Transformer Dynamics: A neuroscientific approach to interpretability of large language models
Jesseba Fernando, Grigori Guitchounts
TL;DR
This paper addresses the interpretability gap in large language models by modeling the transformer residual stream (RS) as a layer-wise dynamical system, borrowing dynamical-systems tools from neuroscience. Using LLama 3.1 8B on WikiText-2, it analyzes RS activations at pre-Attn and pre-MLP across $L=32$ layers ($D=4096$), applying correlations, velocity, mutual information, phase-space portraits, and dimensionality reduction via a compressing autoencoder and PCA. It uncovers that RS units become denser and more correlated across layers, while individual units exhibit rotational, unstable-periodic-like dynamics; in reduced space, RS trajectories form curved, attractor-like paths with self-correcting responses to perturbations, especially in lower layers. These findings establish a principled “neuroscience of AI” framework that links dynamical-systems theory to mechanistic interpretability and could inform future architecture design and training strategies for more robust AI systems.
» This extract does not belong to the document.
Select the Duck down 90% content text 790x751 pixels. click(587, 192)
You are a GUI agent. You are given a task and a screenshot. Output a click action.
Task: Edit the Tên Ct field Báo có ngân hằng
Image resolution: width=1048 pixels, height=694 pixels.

The work also demonstrates the value of combining large-scale data analyses with dynamical insights to understand Transformer computations beyond static representations.
Abstract
As artificial intelligence models have exploded in scale and capability, understanding of their internal mechanisms remains a critical challenge. Inspired by the success of dynamical systems approaches in neuroscience, here we propose a novel framework for studying computations in deep learning systems. We focus on the residual stream (RS) in transformer models, conceptualizing it as a dynamical system evolving across layers. We find that activations of individual RS units exhibit strong continuity across layers, despite the RS being a non-privileged basis. Activations in the RS accelerate and grow denser over layers, while individual units trace unstable periodic orbits. In reduced-dimensional spaces, the RS follows a curved trajectory with attractor-like dynamics in the lower layers. These insights bridge dynamical systems theory and mechanistic interpretability, establishing a foundation for a "neuroscience of AI" that combines theoretical rigor with large-scale data analysis to advance our understanding of modern neural networks.